唯文が二人の年下に言い負かされている現場に居合わせ、春直はくすくす笑っていた。そして「諦めてよ」と肩を叩くのである。
「年上ってだけじゃなく、ぼくたちは唯文兄だからそう呼んでるんだからさ」
「そうは言ってもな……まあ、言うだけ無意味だとわかってはいるんだよ」
後頭部を掻き、唯文は肩を竦める。
唯文とて慕われて嬉しくないわけがない。ただ、一抹の不安があるだけだ。自分は、三人が慕う程の技量も何も持ち合わせていないのではないかと。
「……どう思いますか、ジェイスさん?」
「そうだねぇ」
その日、唯文はたまたま出会ったジェイスに尋ねた。
ジェイスはリンの兄貴分として長く彼と共に行動し、支えてきた経験がある。義兄弟のような関係もあり、克臣と共に銀の華の中でも慕われる存在だ。実際、唯文も尊敬している。
そんなジェイスならば良いアドバイスをくれるのではないかと期待し、思わず相談会を始めてしまった。
ふむ、と真剣な顔をしてジェイスは無言になった。年下の要領を得ない相談であっても、ジェイスは嫌な顔一つしない。

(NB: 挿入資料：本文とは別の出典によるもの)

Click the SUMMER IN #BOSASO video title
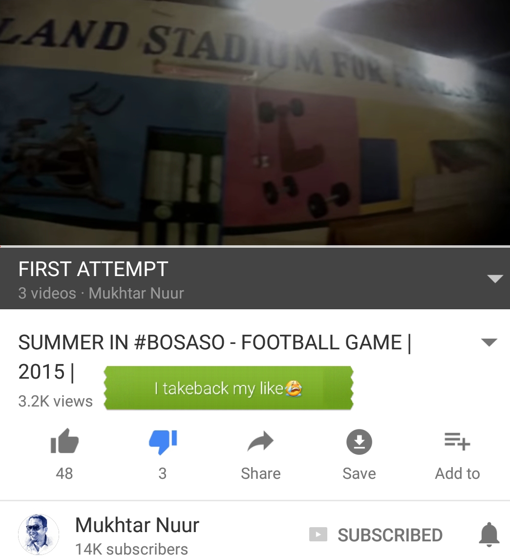The image size is (510, 557). click(214, 357)
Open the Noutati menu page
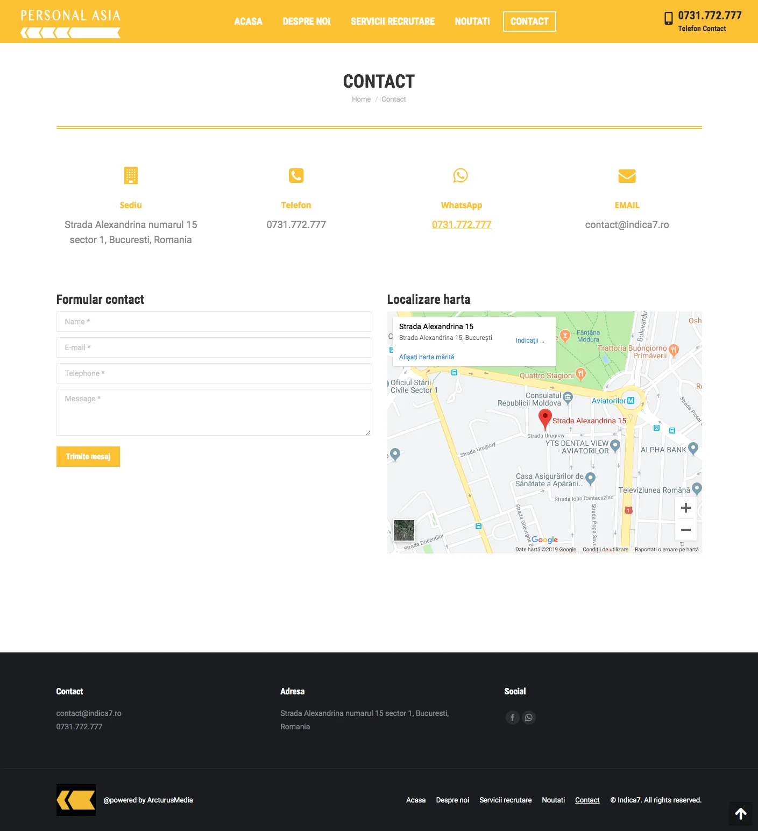 (x=472, y=22)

純粋に、唯文はそれが凄いと思う。
「……唯文は、ユーギたちに慕われて嬉しいんだろう?」
「へ? ……はい。おれは兄妹がいないから、弟が出来たみたいで嬉しい、です」
「なら、それで良いんじゃないかな」
組んでいた腕を解き、ジェイスは照れつつ答えた唯文の頭を撫でる。柔らかな犬の耳に指が触れ、ぴくりと動いた。
「それで良い、んでしょうか」
「うん。私も同じようなものだし、克臣もそうじゃないかな」
「二人共……?」
いつも余裕があって、当たり前のようにリンの傍にいる二人。その彼らが「慕われて嬉しいから」という理由でリンの傍にいるとは思いもしなかった。唯文が目を丸くすると、ジェイスはくすっと微笑んでから誰かに向かって手を振った。
「克臣」
「あ? ジェイスと……唯文? 珍しい組み合わせだな。何かあったのか」
「唯文の相談に乗っていたんだ。なあ、唯文は『兄貴分』って何だと思う?」
「はぁっ?」
仕事を果した帰りだったのか、克臣の衣服は少し汚れていた。しかしそれくらいの方が、どちらかというと野生的で精悍な彼には似つかわしい。

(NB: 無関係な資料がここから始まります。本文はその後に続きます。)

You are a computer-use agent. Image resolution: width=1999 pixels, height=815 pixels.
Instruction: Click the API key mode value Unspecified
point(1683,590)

克臣は唯文の横にどっかと座ると、天を見上げた。「そうだなぁ」と考えて、目を閉じる。
「……結局、俺はリンに慕われて嬉しかったんだよな。それで、俺自身もリンのことが好きだし、尊敬してるから、こいつの傍で支えてやりたいって漠然と思ってる。だから頼まれたわけでもないけど、ここソディールに生きることを選んだんだろうな」
日を見上げて眩しげに目を細めながら、克臣は笑う。そこに寂しさはなく、清々しい喜びがあった。
克臣の覚悟と喜びの籠った言葉に対し、ジェイスは苦笑で繋ぐ。
「ふふっ。ほら、同じだろう?」
「……はい」
少し唖然としていた唯文だが、ジェイスも克臣も自分と同じなのだと安堵する。ただ、頼られて嬉しい、慕われて誇らしい、それで良いのだと。
強く優しく背中を押された心地がした。
「顔つき、変わったね」
唯文の小さな変化を見付け、ジェイスは微笑む。克臣も唯文の顔を隣から覗き込み、ニカッと歯を見せた。

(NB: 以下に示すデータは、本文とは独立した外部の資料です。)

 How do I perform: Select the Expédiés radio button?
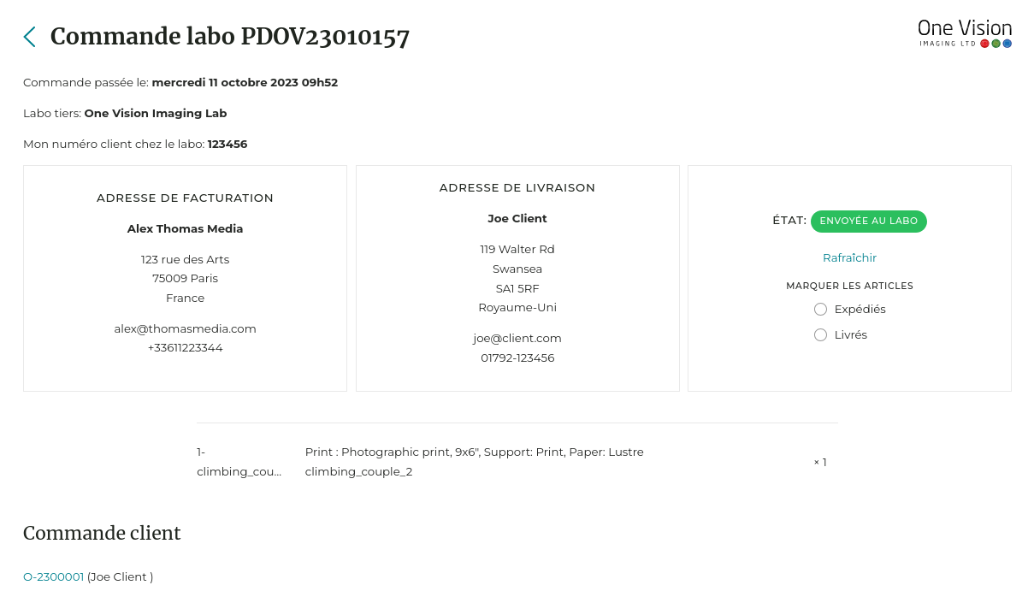(x=820, y=309)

「それでいい。大きな責任を負うと思う必要はない。ただ、大事な仲間と一緒に居たいと思う……それだけで良い。明確な答えがなくても、感覚的にはわかってるだろ?」
「はい」
「なら、大丈夫だ」
くしゃっと克臣の大きな手が唯文の髪を撫でる。少し乱暴なその手つきは、彼らしいエールの気持ちが籠められていた。
「何にせよ、不安とか心配とかあれば、いつでも頼ってくれたら良い。な、ジェイス?」
「ああ。確かな解答を出せるかはわからないけど、気持ちを軽くすることだけは出来るはずだからね。これでも、『兄貴分歴』は長いから」
「違いねぇ」
笑い合う二人は、互いも支え合っているように見える。唯文には同い年の仲間と言える存在はいないが、ジェイスと克臣が指南役になってくれるだろう。
また、唯文にとってあこがれの存在であるリンも剣の鍛錬などに付き合ってくれる。
考えてみれば、唯文の周りには彼を見守り支えてくれる誰かがいつもいてくれるのだ。
唯文は自分の胸に手を当て、目を閉じた。そしてジェイスと克臣と話すことでわかったことを心の中で反芻する。
(嬉しい、それだけで良いんだよな)
「吹っ切れた、かな」
瞼を上げた唯文に、ジェイスが問う。それに対し、唯文は「はい」と頷いた。勢いをつけて立ち上がり、くるりと二人に向き直る。
「ジェイスさん、克臣さん。ありがとうございました」
深々と頭を下げると、二人が微笑んだ雰囲気が伝わって来た。
再び頭の上に手を乗せられ、唯文は驚いた。二人分の手のひらは熱い。
「本当に、きみを早い段階から引き入れなかったのが悔やまれるよ」
「良いじゃねぇか。……唯文、一試合やってくれるか?」
「勿論です!」
ぱっと顔を上げた唯文の手が開かれ、
ジェイスは距離を取り、審判の役を取った。
「じゃあ、行こうぜ。頼むな」
「お願いします!」
「――始め」
キンッという金属音が鳴り響き、二つの刃が交わった。
―――――
次回は、春直のお話です。
お楽しみに。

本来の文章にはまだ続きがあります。